According to this 2013 survey, customers are much more likely to share negative stories about a company than positive ones. Ninety-five percent of respondents said that they’ve shared an unfortunate experience. When clients feel that they’ve been wronged, they have a desire to share their grievances for a variety of reasons. If they don’t feel that your business listened to them, they’re probably trying to seek out someone who will. They may also feel that it’s their duty to warn potential buyers not to do business with you. Anger and rage can make people do things they normally wouldn’t, like blast a company on social media.
So, what should you do if a customer is sharing a negative experience? If you feel that your company is genuinely being affected, reach out to the clients. Try to get to the bottom of the situation. Were they truly wronged, or are they just the type of customer who will never be satisfied? See if there’s anything you can do to turn their negative experience into a positive one. If nothing else, it will demonstrate that there are actual human beings behind your brand that care for your clients and want the best results possible for them. It will also hopefully let them know that you see their frustration, which might make them stop their rapid-fire posting.

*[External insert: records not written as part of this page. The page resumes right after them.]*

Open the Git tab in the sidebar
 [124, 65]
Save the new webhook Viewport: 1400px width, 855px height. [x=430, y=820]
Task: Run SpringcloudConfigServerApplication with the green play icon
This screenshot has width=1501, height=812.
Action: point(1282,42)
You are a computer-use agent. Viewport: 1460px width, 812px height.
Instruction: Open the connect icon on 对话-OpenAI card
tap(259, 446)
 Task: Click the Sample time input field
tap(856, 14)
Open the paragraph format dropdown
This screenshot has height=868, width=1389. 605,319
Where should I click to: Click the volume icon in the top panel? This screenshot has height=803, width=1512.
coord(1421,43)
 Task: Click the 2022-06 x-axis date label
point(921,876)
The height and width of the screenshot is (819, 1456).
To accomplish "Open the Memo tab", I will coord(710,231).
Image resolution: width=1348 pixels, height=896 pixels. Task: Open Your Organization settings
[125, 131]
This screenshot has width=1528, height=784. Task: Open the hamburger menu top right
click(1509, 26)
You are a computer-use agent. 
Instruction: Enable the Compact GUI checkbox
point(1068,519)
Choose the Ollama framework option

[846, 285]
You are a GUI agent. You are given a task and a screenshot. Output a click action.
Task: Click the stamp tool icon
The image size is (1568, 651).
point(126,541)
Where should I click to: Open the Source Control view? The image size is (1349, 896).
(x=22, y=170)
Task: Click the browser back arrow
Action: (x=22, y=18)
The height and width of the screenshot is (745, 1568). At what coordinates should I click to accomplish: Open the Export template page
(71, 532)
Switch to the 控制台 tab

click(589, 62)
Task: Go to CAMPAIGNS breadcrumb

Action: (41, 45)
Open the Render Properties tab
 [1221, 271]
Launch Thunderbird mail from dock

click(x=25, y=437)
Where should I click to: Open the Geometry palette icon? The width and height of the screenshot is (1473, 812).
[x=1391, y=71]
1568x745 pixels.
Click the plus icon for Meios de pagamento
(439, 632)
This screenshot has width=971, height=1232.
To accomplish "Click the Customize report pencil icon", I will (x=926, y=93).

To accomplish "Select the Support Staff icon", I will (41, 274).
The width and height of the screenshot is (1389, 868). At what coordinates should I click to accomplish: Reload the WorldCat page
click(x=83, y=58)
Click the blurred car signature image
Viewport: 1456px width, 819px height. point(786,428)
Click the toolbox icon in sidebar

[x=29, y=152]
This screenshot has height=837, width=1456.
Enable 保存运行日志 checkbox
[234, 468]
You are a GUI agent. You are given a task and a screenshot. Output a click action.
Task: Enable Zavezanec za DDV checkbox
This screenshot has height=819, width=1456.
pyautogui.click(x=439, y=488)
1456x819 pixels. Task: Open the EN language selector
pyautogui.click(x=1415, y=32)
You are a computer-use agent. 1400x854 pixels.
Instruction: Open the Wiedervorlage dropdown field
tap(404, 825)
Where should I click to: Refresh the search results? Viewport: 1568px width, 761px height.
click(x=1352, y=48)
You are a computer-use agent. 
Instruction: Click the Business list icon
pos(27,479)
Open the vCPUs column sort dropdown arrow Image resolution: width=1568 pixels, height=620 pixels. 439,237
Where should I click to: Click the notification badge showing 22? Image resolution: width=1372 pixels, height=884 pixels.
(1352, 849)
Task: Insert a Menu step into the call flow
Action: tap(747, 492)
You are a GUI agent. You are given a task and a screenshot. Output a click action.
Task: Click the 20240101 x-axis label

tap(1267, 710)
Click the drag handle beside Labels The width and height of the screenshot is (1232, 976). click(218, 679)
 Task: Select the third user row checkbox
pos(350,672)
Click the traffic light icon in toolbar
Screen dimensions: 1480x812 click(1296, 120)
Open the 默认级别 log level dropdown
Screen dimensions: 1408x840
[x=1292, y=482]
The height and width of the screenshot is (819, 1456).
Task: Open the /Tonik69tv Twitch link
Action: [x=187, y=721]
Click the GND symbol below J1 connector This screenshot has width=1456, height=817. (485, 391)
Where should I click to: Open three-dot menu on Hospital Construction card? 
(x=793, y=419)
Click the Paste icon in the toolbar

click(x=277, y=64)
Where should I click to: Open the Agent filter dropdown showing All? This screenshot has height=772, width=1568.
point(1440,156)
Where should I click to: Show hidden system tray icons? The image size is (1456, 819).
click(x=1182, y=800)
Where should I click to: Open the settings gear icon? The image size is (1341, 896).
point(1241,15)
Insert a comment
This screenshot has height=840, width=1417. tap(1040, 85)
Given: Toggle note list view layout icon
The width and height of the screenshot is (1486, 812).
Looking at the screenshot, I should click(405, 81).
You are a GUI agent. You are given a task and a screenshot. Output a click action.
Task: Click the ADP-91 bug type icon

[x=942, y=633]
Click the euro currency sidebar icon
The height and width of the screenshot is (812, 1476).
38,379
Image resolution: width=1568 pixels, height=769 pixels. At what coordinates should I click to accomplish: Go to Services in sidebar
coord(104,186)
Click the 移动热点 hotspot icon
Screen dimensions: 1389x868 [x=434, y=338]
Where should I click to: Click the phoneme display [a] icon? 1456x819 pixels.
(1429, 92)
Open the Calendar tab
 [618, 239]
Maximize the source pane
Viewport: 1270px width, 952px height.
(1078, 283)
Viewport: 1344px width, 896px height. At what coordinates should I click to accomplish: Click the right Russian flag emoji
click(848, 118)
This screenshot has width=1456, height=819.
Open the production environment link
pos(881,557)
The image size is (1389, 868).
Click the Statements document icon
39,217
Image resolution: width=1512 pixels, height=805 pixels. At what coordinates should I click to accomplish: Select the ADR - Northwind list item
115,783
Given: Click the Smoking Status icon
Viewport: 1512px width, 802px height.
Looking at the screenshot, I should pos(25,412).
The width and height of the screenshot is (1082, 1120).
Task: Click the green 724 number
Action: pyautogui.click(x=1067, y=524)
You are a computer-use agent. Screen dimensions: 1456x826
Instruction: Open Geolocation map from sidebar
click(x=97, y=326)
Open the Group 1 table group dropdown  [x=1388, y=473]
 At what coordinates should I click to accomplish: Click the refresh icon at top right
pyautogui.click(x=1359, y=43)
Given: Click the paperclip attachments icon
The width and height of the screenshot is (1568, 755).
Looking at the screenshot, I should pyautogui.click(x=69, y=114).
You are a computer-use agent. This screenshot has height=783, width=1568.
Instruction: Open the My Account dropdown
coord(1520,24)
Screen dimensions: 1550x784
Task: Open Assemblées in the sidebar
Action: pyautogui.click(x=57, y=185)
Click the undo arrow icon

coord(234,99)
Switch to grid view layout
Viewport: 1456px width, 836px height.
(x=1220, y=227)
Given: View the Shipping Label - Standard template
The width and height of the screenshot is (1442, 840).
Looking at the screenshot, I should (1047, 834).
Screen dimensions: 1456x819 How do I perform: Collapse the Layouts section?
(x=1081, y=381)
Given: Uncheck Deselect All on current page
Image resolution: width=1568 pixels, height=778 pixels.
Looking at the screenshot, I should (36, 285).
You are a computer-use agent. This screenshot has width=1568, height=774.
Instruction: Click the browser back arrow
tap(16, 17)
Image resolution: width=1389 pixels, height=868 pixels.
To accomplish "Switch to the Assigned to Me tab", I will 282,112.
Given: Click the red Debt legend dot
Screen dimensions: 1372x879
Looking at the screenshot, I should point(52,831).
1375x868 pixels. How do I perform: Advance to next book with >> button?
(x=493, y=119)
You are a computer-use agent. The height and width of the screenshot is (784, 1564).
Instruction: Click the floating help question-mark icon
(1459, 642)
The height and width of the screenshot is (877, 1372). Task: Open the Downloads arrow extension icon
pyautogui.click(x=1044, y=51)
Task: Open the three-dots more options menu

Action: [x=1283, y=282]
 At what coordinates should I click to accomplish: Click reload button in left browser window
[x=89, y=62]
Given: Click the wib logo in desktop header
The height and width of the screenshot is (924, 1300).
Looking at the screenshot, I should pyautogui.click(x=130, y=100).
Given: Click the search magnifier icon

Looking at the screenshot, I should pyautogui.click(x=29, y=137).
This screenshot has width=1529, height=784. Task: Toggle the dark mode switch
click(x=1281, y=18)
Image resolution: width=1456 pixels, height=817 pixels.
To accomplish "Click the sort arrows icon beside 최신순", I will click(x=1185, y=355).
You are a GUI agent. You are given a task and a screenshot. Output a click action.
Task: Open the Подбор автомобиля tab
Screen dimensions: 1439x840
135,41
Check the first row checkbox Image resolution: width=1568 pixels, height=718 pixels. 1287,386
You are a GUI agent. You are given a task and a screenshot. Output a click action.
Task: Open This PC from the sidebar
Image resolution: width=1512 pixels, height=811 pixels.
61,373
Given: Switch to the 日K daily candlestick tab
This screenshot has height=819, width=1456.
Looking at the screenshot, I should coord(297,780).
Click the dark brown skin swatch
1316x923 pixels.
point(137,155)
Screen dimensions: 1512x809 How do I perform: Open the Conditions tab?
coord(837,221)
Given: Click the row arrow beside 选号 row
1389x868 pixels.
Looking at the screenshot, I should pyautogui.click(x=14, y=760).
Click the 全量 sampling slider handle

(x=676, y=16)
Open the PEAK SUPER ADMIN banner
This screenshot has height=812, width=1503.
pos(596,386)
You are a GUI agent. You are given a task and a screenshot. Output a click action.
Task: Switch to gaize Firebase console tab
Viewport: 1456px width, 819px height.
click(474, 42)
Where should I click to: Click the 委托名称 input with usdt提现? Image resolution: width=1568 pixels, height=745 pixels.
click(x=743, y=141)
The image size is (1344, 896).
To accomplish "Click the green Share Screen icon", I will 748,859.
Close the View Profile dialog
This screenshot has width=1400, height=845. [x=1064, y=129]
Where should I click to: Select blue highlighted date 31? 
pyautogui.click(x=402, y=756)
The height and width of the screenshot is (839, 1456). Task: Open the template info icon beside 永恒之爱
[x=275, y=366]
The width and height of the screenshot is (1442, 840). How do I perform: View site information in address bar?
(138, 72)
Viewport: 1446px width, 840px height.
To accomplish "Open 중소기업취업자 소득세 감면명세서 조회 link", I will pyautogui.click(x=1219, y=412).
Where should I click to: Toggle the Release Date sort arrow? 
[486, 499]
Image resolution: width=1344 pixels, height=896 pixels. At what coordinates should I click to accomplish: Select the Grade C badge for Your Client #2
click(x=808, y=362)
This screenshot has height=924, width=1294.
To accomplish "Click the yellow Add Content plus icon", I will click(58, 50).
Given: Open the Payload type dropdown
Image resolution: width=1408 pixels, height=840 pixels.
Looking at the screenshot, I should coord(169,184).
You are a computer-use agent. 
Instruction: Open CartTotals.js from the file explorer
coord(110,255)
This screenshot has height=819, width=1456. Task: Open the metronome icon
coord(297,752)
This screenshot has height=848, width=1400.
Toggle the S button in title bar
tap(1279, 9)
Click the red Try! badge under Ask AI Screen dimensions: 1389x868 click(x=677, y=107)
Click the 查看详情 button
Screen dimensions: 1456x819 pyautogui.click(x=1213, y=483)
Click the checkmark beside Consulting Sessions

If the incident has spread widely, consider speaking to the public with a statement. You could offer an explanation for what went wrong and how you tried to solve the issue. Again, even if you can’t go back and undo a mistake, it’s vital to let people know that you heard about the issue and are actually attempting to do something about it.
At the end of the day, you won’t make every customer happy. You’re bound to have at least a couple of negative reviews or angry tweets. But the best you can do is try to tackle the problems at hand and end things on good terms. Even if you can’t save the relationship with a customer, you could save plenty of potential future ones by putting out negativity fires.